Pengumpulan data dan bukti kepemilikan lahan di kawasan Urut Sewu, pesisir selatan Kabupaten Kebumen, oleh Pemerintah Provinsi Jawa Tengah terus berlanjut. Kedua belah pihak yang bersengketa, warga dan TNI Angkatan Darat, diminta menghargai proses verifikasi yang akan dilakukan Badan Pertanahan Nasional tersebut.

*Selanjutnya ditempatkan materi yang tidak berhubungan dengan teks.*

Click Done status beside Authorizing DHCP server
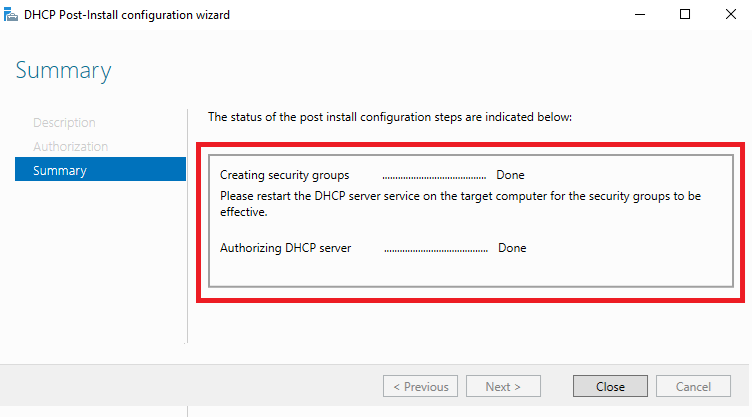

Gubernur Ganjar Pranowo, Sabtu, 12 September 2015, mengatakan pemerintah provinsi, juga Pemerintah Kabupaten Kebumen, memfasilitasi kedua belah pihak yang bersengketa untuk saling memberi bukti kepemilikan lahan. Sebagian data sudah terkumpul. Setelah seluruh data terkumpul, BPN akan memverifikasi kepemilikan lahan tersebut.
Konflik lahan antara petani dan TNI AD berlangsung sejak 2009. Tanah yang dimaksud selebar 500 meter dari garis pantai sepanjang 22,5 kilometer. TNI AD mengklaim kawasan itu merupakan wilayah pertahanan dan keamanan sehingga dijadikan areal latihan perang dan uji coba senjata. Petani juga mengklaim tanah itu milik mereka dengan bukti letter C dari desa.

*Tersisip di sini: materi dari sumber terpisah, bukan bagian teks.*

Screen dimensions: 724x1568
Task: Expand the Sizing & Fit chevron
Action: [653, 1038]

Karena sengketa itu, ketegangan dan bentrokan antara TNI dan warga beberapa kali terjadi dan menyebabkan beberapa 1 orang terluka. Terakhir, pada 22 Agustus 2015, terjadi kekerasan oleh prajurit TNI AD kepada warga yang berunjuk rasa menolak pemagaran tanah tersebut.
Kepala Penerangan Komando Daerah Militer IV/Diponegoro Letnan Kolonel Zainul Bahar, Minggu 13 September 2015, mengatakan lahan yang disengketakan antara warga dan TNI seluas 1.150 hektar terdapat di Kecamatan Bulupesantren (500 ha), Kecamatan Ambal (300 ha), dan Kecamatan Mirit (350 ha).
Sejumlah desa di tiga kecamatan tersebut, yaitu Desa Mirit, Desa Petikusan, Desa Tlogo Depok, Desa Tlogo Pranogo, Desa Lembu, dan Desa Wiromartan, menurut Zainul, termasuk dalam kawasan latihan tembak atau uji coba senjata dan amunisi, sebagai tempat wisata musiman, serta lahan pertanian dan tambak udang.
Pembangunan pagar di tanah tersebut untuk menjaga keamanan warga. Hal ini untuk mengamankan aset negara karena sudah masuk dalam inventaris barang milik negara, dan mengamankan masyarakat jika ada latihan menembak, latihan uji senjata, khususnya kaliber besar yang membahayakan warga, katanya.
Saat ini, sekalipun status lahan dalam proses verifikasi, pembangunan pagar tetap dilanjutkan. Warga masih dapat beraktivitas seperti biasa Sedangkan bagi warga yang tanamannya rusak karena pemagaran, kata Zainul, akan mendapat ganti rugi Rp 5.000 per meter persegi.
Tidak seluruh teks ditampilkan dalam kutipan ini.